Oil prices are losing steam ahead of the US Federal Reserve decision tomorrow. Recession fears have not only sent stocks into a bear market, but capped the surge in oil prices recently.
Opec delegates and industry sources expect the oil demand to drop to 2 million barrels per day in 2023, from 3.36 million in 2022, due to demand destruction by the spiking fuel prices, according to Reuters. From a technical perspective, the crude price may face short-term downside pressure, as shown in the 4-hourly chart, with a bearish divergence forming ahead, though the long-term uptrend is still intact.
Crude Oil West Texas (WTI) - Cash / 4-hourly chart(Click to see the enlarged chart)

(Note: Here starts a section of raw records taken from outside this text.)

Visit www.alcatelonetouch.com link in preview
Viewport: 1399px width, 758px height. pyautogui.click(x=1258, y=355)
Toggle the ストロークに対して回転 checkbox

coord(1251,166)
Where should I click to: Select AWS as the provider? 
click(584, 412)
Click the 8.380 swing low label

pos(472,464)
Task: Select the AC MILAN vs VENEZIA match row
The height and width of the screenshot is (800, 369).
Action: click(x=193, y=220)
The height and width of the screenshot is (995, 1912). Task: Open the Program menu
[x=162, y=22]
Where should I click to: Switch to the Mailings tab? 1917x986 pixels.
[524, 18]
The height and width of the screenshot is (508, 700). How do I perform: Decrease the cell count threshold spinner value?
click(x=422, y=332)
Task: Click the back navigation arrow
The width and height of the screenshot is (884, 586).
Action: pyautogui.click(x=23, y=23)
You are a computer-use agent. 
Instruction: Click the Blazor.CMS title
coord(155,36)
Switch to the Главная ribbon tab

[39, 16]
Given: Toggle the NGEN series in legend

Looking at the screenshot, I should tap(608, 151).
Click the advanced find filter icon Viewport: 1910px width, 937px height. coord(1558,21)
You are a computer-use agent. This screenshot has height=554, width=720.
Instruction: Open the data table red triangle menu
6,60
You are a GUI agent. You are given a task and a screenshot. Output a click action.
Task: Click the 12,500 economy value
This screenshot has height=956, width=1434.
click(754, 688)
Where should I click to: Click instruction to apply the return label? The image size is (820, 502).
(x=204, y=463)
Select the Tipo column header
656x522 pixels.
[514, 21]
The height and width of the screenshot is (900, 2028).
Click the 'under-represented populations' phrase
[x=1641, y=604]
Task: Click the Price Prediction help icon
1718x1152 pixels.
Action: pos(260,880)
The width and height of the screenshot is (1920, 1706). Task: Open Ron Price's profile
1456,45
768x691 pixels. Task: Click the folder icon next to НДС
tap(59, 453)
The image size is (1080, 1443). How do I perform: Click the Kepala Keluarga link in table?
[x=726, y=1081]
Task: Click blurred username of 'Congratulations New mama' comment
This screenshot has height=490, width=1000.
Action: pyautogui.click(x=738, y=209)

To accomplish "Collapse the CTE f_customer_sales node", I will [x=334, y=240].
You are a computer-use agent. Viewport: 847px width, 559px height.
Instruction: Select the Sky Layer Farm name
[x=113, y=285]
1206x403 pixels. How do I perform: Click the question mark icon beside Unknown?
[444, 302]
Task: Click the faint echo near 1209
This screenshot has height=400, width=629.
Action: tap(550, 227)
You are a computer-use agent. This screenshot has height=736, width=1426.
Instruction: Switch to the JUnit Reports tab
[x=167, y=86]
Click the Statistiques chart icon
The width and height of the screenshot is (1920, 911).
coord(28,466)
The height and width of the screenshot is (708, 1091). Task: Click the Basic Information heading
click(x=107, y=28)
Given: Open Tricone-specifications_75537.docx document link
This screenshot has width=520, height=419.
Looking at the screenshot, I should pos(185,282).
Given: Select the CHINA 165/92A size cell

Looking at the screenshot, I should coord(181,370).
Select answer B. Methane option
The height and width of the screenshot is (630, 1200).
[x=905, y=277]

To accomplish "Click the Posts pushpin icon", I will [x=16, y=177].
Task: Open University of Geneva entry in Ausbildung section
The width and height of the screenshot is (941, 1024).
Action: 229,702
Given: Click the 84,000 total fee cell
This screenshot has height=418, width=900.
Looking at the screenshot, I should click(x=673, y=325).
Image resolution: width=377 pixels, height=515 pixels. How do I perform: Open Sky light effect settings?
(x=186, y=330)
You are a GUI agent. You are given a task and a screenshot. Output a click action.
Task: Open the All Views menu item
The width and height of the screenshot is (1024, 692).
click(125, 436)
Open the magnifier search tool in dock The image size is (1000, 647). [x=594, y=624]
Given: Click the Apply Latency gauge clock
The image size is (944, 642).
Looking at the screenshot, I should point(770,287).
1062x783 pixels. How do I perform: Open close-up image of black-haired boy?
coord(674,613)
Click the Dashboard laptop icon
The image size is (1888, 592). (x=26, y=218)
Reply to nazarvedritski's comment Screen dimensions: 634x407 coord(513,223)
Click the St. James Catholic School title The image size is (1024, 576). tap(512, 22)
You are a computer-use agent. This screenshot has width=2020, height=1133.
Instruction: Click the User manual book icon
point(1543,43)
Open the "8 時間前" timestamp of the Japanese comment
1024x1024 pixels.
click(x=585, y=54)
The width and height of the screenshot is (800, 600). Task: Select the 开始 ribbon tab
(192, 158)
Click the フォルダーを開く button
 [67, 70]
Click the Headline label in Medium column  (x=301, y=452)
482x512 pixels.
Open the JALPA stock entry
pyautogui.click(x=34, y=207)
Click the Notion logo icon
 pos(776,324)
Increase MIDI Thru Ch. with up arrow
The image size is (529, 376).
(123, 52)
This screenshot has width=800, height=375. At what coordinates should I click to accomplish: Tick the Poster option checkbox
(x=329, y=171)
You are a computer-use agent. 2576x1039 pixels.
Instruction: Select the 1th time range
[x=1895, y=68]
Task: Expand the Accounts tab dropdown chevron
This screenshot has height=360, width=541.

The divergence moves between the market price and oscillators (MACD, RSI, and Stochastic) provide a bearish element of a potential corrective pullback in the oil price, or a bearish divergence pattern, where the price is trending up but the oscillators are trending down. This tells us that the upside momentum is fading off and requires a corrective retreat. At the same time, two MAs are converging for a death cross, which is also a sell signal, adding to the probability of a downside price movement.
If the bearish divergence has been successfully established, WTI may firstly retest yesterday’s low at 117.12 (Fib. 61.80%), then 112.62 (Fib. 50.00%). Otherwise, if the price reversed the downtrend and clears the intraday resistance at 120. 50, where the MAs converged, it may continue the uptrend and hit the recent high at 123.94.